— START OF Text extract —
Personal Running Coach: Is it Worth Starting Your Running Training with One?
Have you been thinking about taking your running abilities to the next level? Maybe you’ve already tried a few training plans before, maybe not – but in any case, you’d like to make progress in order to get faster, stronger, or healthier? Best case scenario, all three of those things.
Will getting a personal coach make this process easier? And what’s the deal with that anyways? This post is about my experiment working with a coach and will answer some questions you might have.
First, a bit of my backstory. I have been on a quest to break the magical three hour barrier on the marathon distance for a few years now. Last year, I came very close once (3:00:40) and failed miserably the second time I tried. Both times, I trained myself using public training plans which I had modified to the best of my own knowledge about my body’s ability to improve.
After that fateful failed second try, I thought to myself: “I need help.”
— END OF Text extract —
— START OF Provided information —
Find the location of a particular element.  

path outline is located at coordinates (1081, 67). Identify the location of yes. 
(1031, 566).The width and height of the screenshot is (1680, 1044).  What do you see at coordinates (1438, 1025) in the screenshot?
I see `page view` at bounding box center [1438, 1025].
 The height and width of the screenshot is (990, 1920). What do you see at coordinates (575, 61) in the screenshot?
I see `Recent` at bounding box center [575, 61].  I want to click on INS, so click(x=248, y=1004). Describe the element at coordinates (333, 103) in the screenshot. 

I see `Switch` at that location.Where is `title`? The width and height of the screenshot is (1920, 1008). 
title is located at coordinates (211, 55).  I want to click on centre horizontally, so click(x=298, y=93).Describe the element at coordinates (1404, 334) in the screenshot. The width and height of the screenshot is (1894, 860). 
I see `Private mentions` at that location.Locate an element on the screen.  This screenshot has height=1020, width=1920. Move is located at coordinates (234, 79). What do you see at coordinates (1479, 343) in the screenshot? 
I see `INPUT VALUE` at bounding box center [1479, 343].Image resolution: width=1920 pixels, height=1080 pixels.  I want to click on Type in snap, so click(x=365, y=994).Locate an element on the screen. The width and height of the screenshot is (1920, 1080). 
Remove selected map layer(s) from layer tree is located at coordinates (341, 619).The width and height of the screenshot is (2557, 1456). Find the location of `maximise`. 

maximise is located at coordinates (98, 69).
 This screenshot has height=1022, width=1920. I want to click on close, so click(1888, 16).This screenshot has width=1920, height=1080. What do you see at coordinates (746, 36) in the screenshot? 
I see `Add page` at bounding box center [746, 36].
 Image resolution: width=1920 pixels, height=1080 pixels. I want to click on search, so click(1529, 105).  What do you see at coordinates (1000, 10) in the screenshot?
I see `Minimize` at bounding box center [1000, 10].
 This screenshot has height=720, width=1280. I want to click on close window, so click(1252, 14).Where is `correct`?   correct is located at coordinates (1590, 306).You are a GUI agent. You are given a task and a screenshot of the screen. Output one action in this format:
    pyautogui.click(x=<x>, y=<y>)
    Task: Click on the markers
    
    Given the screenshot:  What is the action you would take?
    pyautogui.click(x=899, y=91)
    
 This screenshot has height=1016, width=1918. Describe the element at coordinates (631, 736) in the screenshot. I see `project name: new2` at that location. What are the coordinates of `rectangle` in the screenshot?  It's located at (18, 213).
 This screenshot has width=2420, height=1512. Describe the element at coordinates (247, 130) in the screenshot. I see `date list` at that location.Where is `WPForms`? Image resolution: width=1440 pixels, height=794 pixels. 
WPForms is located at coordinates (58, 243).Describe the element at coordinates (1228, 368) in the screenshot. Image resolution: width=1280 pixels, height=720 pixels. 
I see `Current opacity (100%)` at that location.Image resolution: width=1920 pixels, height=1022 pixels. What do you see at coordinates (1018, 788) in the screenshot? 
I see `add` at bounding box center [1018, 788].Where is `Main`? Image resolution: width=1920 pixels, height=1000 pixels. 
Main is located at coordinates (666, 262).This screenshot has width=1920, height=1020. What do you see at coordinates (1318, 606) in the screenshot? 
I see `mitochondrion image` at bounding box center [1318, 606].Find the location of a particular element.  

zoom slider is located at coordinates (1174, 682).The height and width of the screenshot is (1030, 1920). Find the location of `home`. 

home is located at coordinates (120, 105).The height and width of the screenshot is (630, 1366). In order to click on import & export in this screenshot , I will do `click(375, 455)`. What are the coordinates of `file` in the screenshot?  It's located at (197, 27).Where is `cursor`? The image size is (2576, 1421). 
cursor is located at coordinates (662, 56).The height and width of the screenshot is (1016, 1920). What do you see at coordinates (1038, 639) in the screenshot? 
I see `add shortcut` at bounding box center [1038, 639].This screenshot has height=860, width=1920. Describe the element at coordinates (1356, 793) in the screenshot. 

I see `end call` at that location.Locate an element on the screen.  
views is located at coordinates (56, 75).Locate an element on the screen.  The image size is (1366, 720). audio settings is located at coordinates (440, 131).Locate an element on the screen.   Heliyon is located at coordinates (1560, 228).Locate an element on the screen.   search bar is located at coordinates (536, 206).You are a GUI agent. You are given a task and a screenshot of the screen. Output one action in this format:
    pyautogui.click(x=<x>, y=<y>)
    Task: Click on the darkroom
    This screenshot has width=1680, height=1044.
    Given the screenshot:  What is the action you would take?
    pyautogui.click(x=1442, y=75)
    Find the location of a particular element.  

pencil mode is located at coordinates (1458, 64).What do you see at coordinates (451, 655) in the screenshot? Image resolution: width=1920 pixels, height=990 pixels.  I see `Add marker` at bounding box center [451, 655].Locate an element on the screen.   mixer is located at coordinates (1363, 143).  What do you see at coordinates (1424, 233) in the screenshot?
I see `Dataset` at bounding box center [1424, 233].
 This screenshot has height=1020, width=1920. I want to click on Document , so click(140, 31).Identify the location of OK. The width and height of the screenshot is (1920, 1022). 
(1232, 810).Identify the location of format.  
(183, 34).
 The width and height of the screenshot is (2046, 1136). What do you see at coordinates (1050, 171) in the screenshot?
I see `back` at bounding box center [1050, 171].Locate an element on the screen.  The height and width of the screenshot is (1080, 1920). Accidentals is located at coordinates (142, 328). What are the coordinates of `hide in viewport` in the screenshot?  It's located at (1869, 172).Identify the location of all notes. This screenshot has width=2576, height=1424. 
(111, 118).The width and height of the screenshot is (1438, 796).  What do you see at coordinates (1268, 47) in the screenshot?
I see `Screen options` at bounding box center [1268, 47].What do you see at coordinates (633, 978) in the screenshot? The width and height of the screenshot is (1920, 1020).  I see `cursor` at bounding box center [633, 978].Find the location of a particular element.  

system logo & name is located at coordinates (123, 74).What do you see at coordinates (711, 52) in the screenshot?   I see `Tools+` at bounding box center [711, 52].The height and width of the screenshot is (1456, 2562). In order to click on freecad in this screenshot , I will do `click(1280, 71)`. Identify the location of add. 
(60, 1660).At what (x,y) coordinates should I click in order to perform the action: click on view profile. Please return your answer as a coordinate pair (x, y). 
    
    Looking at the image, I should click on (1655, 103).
— END OF Provided information —
→ Work required
Pick up the blog post about hiring a personal running coach right after its final sentence, and keep writing it in the same first-person voice.

→ Response to the exercise
Having been so close to reaching my goal, you would guess I did most things quite right already. And although I mostly knew what led to each of my two failures, I took into consideration that I might have overlooked something. And also, since I used training plans which were already a few years old, I got curious about what new methods the world of sports sciences has to offer, and if they might do the trick and get me under that three hour goal time more easily.
🔍 How to Find a Personal Trainer?
Since the relationship between you and your coach is usually quite close, I think it makes sense to get to know the person a bit before signing up. Personally, I was in a luxurious situation of having a few offers on the table from coaches in my circle, professional and hobby coaches both.
I think it’s because many of them followed my training and must have thought to themselves “What the $%&# is that idiot doing?!”
Be that as it may, this is obviously not a situation most other ambitious hobby runners find themselves in, getting to choose a coach. I would recommend asking around your running buddies, for sure someone has at some point heard of a coach or had one themselves – ask them how that went and decide if that approach would suit you.
But on what should you base that decision, apart from just a general liking of the person?
⚖️ What Do I Need to Look For in a Personal Trainer?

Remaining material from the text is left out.